本研究は、近代機能主義的な計画によって均質化され、多様な生活行為が展開されにくくなった現代都市空間の状況を問題として捉え、仮設的かつ未完的な建築介入が人々の行為と空間の関係をいかに再編し得るのかを明らかにすることを目的とする。根津二丁目の空地に設置した「街のやぐら」を最小限の建築的構造をもつ実験的装置として位置づけ、人々の自発的な使用を通じて生じる行為の連鎖や重層的な利用の生成過程を検討した。

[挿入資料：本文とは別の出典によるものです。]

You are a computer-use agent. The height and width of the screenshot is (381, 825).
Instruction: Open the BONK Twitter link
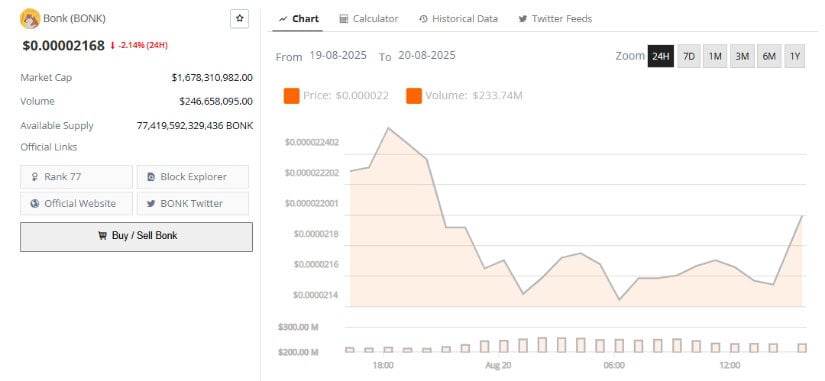(193, 203)
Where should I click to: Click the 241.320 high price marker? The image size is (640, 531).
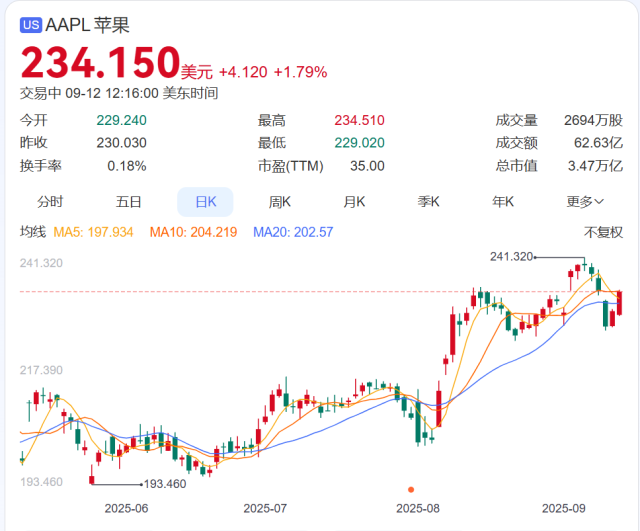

その結果、行為と空間が相互に介入しながら更新される生成循環モデルを導出し、都市の均質化に対抗する空間生成の可能性を示した。

トウシヒン

担当教員より

都市計画や建築が、市民の手を離れ、専門性や、産業性を帯びて行く中で、市民の界隈性や、暮らし、地域性、風習などがなくなっていく、建築、まちのあり方について、「建築家なき建築」のあり方「ありの巣作り」など自ら作り、壊し、成長させて行くプロセスの建築的考察と現代での実践を試みた研究である。多くの学術的論理構築を繰り返しながら、根津の空き地を使って実践するなど、生物としての建築や、街のあり方、可能性について検証した研究であり、多くの示唆を含んでいる。